# [Your assignment]
Please, starting at the line that contains "The width and height of the screenshot is (1000, 464).", reproduce every line exactly until the records run out, skipping all pictures.

# [Records provided]
● ● ● ●
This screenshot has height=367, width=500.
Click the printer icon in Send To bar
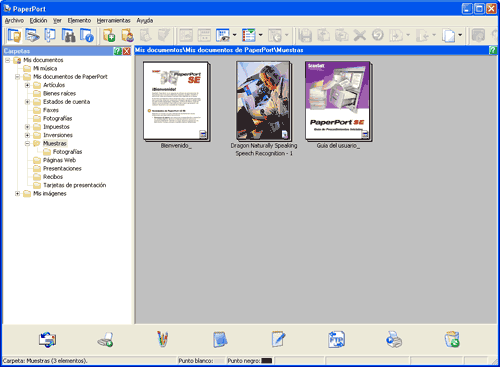pyautogui.click(x=394, y=339)
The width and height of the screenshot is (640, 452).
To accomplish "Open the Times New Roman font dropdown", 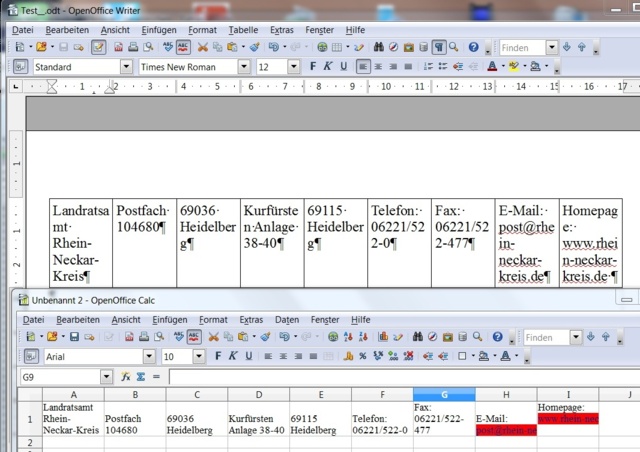I will pos(243,67).
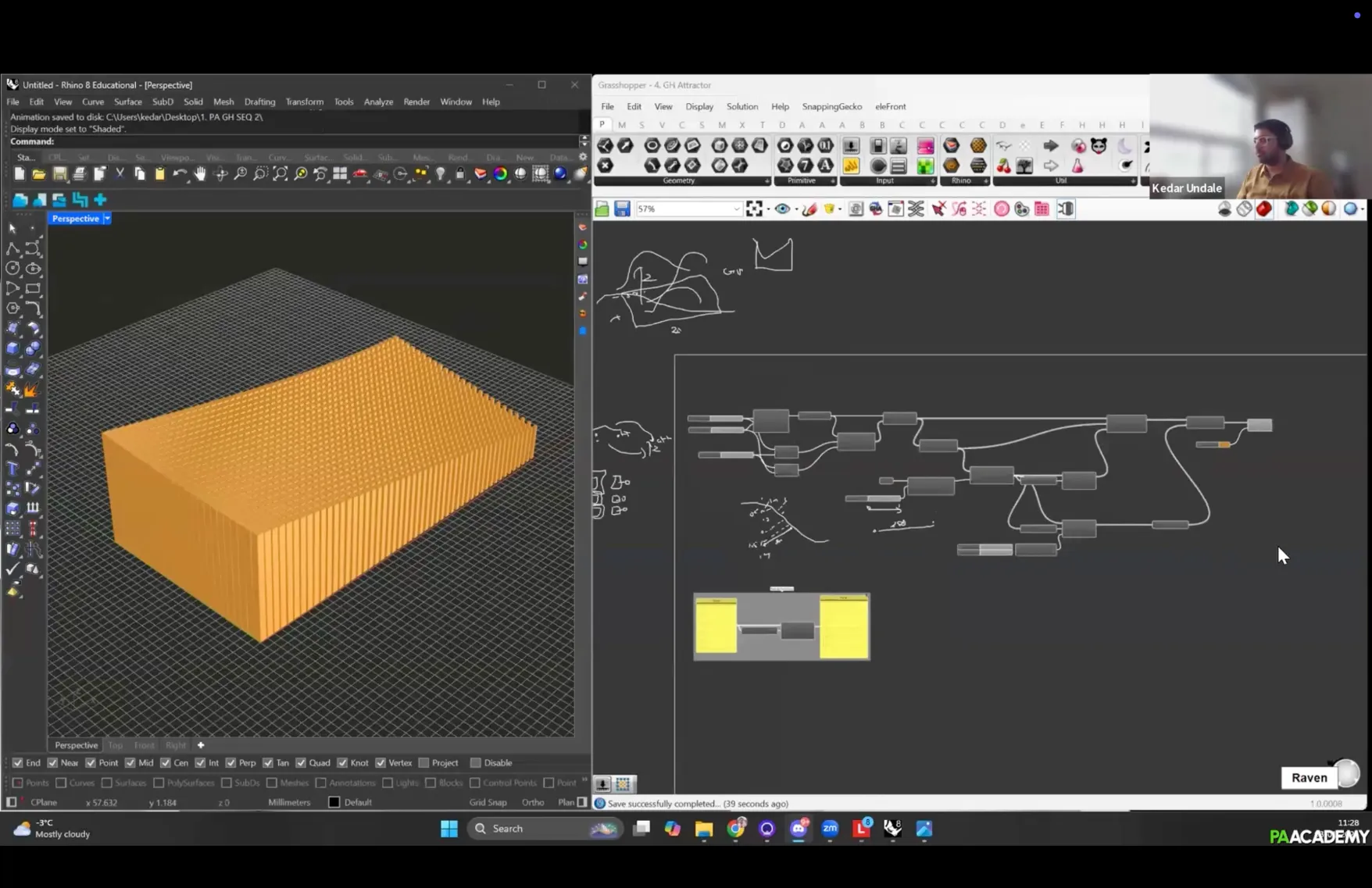Enable the Project osnap checkbox
This screenshot has height=888, width=1372.
tap(424, 763)
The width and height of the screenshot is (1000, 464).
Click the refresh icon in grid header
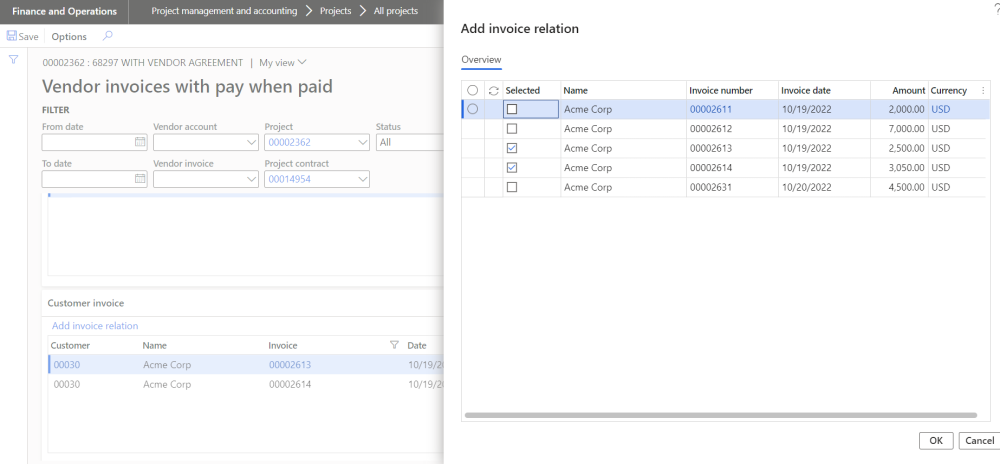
● ● ● ●
# [Output below]
The width and height of the screenshot is (1000, 464).
Click the refresh icon in grid header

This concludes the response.